What to produce: Print everything from the line containing "Toggle the Assignable: Yes filter pill" down to the line containing "(x=550, y=254)", reproducing each line verbatim and leaving the pictures out of the answer.

Dataset entries:
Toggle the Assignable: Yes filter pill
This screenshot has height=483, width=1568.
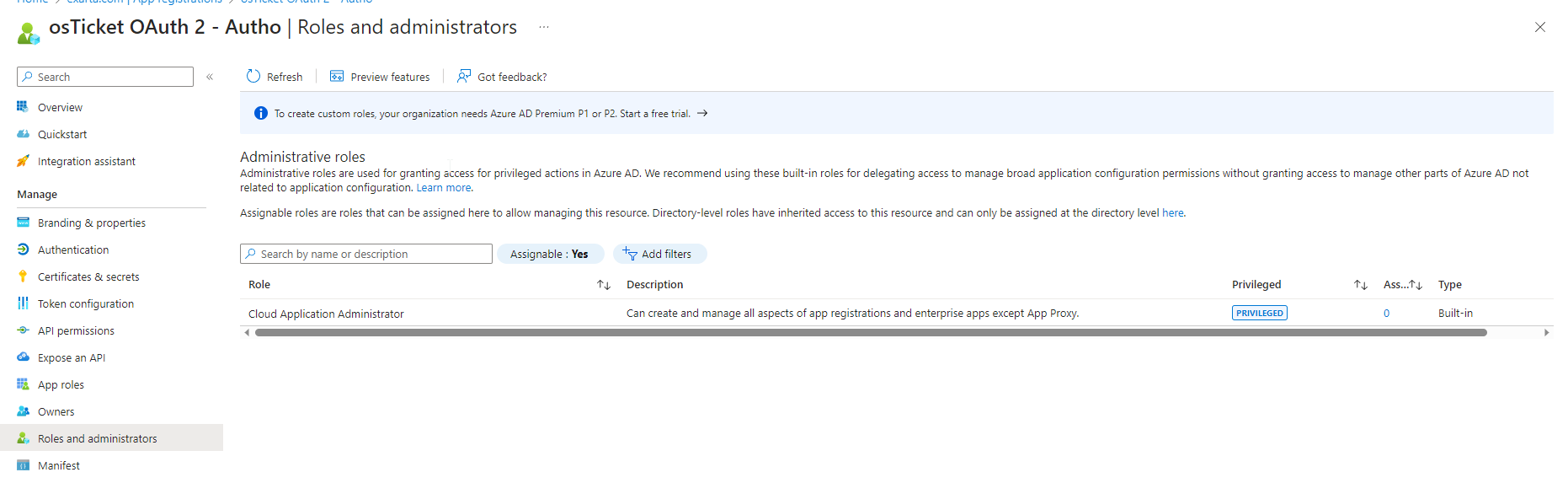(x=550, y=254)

* * *

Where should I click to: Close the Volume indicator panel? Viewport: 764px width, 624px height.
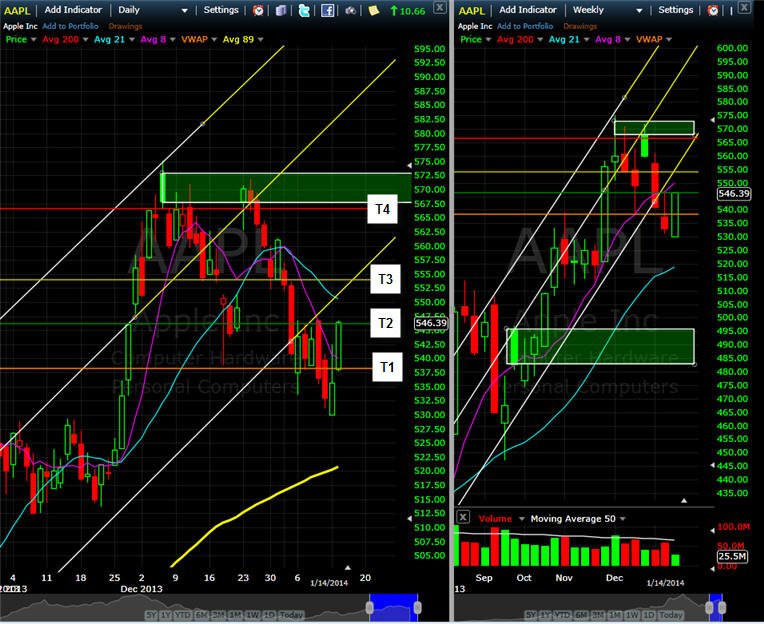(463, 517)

Solution below:
Toggle the Assignable: Yes filter pill
This screenshot has height=483, width=1568.
(x=550, y=254)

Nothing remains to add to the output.